How High Availability Works
The Cisco EPN Manager high availability (HA) framework ensures continued system operation in case of failure. HA uses a pair of linked, synchronized Cisco EPN Manager servers to minimize or eliminate the impact of application or hardware failures that may take place on either server. Servers can fail due to issues in one or more of the following areas:
-
Application processes—Server, TFTP, FTP, and other process failures. You can view the status of these processes using the CLI ncs status command.
-
Database server—Database-related process failures (the database server runs as a service on Cisco EPN Manager).
-
Network—Problems with network access or reachability.
-
System—Problems with the server's physical hardware or operating system.
-
Virtual machine (if HA is running in a VM environment)—Problems with the VM environment on which the primary and secondary servers are installed.
The following figure shows the main components and process flows for an HA setup.
An HA deployment consists of a primary and a secondary server with Health Monitor (HM) instances (running as an application process) on both servers. When the primary server fails (either automatically or because it is manually stopped), the secondary server takes over and manages the network while you restore access to the primary server. If the deployment is configured for automatic failover, the secondary server takes over the active role within two to three minutes after the failover. This HA is based on the active/passive or cold standby model of operation. Because it is not a clustered system, when the primary server fails, the sessions are not preserved in the secondary server.
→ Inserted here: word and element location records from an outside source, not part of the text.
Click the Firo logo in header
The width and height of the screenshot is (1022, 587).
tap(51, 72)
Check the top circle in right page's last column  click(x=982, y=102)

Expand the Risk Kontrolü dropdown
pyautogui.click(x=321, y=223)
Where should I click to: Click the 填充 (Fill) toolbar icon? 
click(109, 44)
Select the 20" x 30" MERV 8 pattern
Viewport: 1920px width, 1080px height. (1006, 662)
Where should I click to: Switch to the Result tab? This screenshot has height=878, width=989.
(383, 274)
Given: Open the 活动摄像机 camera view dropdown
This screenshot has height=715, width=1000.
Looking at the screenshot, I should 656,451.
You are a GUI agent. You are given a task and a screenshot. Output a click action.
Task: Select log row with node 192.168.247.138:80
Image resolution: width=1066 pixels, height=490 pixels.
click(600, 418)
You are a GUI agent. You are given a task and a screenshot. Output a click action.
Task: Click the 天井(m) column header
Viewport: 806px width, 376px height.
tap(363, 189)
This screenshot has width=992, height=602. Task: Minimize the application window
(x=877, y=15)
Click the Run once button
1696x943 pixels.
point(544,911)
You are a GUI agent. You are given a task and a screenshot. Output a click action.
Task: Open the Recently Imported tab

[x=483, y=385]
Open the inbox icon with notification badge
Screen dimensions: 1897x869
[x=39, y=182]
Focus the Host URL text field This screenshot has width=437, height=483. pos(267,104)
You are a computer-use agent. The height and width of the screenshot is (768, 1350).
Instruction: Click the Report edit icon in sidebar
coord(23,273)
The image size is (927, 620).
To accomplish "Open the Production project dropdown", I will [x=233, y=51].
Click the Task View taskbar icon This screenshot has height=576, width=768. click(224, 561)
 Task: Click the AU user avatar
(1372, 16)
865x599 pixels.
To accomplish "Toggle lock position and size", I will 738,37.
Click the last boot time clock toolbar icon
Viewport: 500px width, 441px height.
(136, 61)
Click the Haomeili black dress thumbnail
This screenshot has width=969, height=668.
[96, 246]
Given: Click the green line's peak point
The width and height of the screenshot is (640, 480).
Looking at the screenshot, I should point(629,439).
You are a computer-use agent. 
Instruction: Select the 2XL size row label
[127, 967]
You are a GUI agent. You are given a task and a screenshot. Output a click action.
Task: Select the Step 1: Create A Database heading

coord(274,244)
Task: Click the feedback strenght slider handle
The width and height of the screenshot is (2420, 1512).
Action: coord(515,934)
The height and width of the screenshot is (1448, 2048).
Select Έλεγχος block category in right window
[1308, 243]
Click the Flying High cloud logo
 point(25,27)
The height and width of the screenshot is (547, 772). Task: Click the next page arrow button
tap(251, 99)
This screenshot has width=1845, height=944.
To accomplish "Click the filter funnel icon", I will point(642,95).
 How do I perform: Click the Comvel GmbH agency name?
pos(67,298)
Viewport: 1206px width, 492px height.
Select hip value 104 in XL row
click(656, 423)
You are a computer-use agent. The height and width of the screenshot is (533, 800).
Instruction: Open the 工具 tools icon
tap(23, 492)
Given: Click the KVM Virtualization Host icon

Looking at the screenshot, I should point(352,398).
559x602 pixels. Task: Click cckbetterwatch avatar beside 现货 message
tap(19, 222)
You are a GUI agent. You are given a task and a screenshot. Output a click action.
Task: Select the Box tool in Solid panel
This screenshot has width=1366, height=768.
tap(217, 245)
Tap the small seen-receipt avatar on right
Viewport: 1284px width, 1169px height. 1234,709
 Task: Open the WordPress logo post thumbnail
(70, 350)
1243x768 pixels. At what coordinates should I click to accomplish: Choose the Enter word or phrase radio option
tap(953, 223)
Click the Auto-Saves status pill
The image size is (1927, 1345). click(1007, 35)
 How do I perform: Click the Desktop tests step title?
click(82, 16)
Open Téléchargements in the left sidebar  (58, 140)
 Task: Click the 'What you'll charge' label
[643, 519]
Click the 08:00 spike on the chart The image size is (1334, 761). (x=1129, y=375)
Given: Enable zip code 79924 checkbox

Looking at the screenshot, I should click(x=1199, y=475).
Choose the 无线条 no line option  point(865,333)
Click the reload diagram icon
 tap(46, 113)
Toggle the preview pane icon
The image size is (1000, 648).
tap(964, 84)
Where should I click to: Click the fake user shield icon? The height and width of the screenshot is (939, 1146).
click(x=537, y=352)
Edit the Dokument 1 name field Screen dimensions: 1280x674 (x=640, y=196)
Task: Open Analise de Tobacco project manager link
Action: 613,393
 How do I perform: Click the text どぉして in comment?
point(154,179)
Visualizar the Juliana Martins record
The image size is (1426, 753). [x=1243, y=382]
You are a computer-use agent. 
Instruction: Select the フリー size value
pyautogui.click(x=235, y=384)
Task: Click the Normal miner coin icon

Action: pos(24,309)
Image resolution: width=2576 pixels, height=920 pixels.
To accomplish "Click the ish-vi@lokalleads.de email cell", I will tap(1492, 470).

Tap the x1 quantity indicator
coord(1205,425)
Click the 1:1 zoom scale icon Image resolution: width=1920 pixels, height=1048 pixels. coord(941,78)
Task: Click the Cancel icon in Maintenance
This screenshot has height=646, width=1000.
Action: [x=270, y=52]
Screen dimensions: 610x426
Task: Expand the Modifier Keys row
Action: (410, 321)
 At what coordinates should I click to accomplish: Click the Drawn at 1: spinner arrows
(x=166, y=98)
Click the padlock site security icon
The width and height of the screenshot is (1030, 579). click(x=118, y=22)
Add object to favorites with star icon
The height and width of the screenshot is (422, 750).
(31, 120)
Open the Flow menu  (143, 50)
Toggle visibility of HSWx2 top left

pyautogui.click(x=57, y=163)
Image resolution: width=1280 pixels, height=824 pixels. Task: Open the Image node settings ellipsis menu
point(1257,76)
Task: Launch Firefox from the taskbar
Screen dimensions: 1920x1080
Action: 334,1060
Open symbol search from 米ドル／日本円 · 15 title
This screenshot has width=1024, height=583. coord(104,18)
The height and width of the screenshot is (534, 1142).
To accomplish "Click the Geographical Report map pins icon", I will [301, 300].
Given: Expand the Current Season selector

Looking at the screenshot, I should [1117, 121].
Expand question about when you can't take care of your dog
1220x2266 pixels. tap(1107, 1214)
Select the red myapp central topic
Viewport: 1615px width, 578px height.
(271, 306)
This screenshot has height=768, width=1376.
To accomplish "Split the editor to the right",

When issues on the primary server are resolved and the server is in a running state, it remains in standby mode during which it begins syncing its data with the active secondary server. When the primary is available again, you can initiate a failback operation. When a failback is triggered, the primary server again takes over the active role. This role switching between the primary and secondary servers happens within two to three minutes.
Whenever the HA configuration determines that the primary server has changed, it synchronizes this change with the secondary server. These changes are of two types:
- File changes, which are
synchronized using the HTTPS protocol. This includes items such as report
configurations, configuration templates, TFTP-root directory, administration
settings, licensing files, and the key store. File synchronization is done:
- In batches, for files that are not updated frequently (such as license files). These files are synchronized once every 500 seconds.
- Near real-time, for files that are updated frequently. These files are synchronized once every 11 seconds.
- Database changes, such as updates related to configuration, performance and monitoring data. Oracle Recovery Manager (RMAN) creates the initial standby database and Oracle Active Data Guard synchronizes the databases when there is any change.
The primary and secondary HA servers exchange the following messages to maintain synchronization between the two servers:
- Database Sync—Includes all the information necessary to ensure that the databases on the primary and secondary servers are running and synchronized.
- File Sync—Includes frequently updated configuration files. These are synchronized every 11 seconds, while other infrequently updated configuration files are synchronized every 500 seconds.
- Process Sync—Ensures that application- and database-related processes are running. These messages fall under the Heartbeat category.
- Health Monitor Sync—These messages check for the network, system, and health monitor failure conditions.
HA States and Transitions
The following table lists the HA states, including those that require no response from you. You can view these states from the HA Status page (Customize Server Internal SNMP Traps and Forward the Traps.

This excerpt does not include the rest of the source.